Novidades no Biocant Park. Já o autarca de Cantanhede começaria a sua intervenção por destacar alguns marcos da ação do executivo municipal nos últimos 15 anos, como “a valorização da rede viária, a elevação dos padrões de qualidade de vida, a requalificação urbana ou a atração de investimento industrial”. Mas o ponto principal do discurso do presidente da Câmara apontaria para o Biocant Park, matéria em que o município de Cantanhede foi pioneiro, “porque antecipou a necessidade do país em infraestruturas como esta e tem investido até ao limite das suas possibilidades no projeto, no âmbito de uma parceria com as Universidades de Coimbra e de Aveiro”.
No final deste ano, antecipou João Moura, será inaugurado o edifício UC-Biotech, para onde o Centro de Neurociências e Biologia Celular da Universidade de Coimbra (CNC) vai transferir as suas valências de investigação fundamental em biotecnologia e o seu programa de formação avançada em ambiente empresarial.
Neste momento, existe também a garantia “de que uma empresa da área da biotecnologia vai realizar nas imediações do Biocant Park um investimento superior a 20 milhões de euros na instalação de uma unidade para produzir um fungicida biológico”. Esta empresa criará “um número de postos de trabalho que poderá chegar rapidamente aos 80 e cuja produção está integralmente tomada para exportação.”

Expofacic com posição destacada. A sessão solene seria também aproveitada para a entrega do Prémio Professor Doutor Lima de Faria a Nuno Miguel Machado Nobre, aluno do concelho que concluiu o ensino secundário com melhor média final, neste caso com média de 20 valores. Foi ainda prestada homenagem aos funcionários que completaram 25 anos de serviço em funções públicas.
No final da sessão, João Moura entregou ao chefe do governo uma garrafa de “Baga Marquês de Marialva 1995”, da Adega Cooperativa de Cantanhede. “Terei muito gosto em beber este vinho amanhã [quinta-feira], num almoço, em S. Bento, com o Presidente da República de S. Tomé e Príncipe”, referiu Passos Coelho.

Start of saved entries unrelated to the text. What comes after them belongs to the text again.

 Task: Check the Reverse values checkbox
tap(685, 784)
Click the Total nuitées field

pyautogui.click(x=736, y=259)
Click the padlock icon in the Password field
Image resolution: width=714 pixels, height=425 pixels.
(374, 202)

A visita do primeiro-ministro a Cantanhede terminaria no recinto do Parque Expo-Desportivo de S. Mateus, onde procedeu à inauguração da Expofacic, “um certame que tem hoje, por direito próprio, uma posição destacada a nível nacional”, frisaria o autarca João Moura. “No total, temos mais de 500 expositores dos setores comercial, industrial e agrícola, onde promovem os seus produtos e serviços e exploram oportunidades de negócio. É esta atitude pró-ativa e empreendedora que o país precisa para fazer crescer a economia para níveis que lhe permitam superar os grandes desafios com que está confrontado.”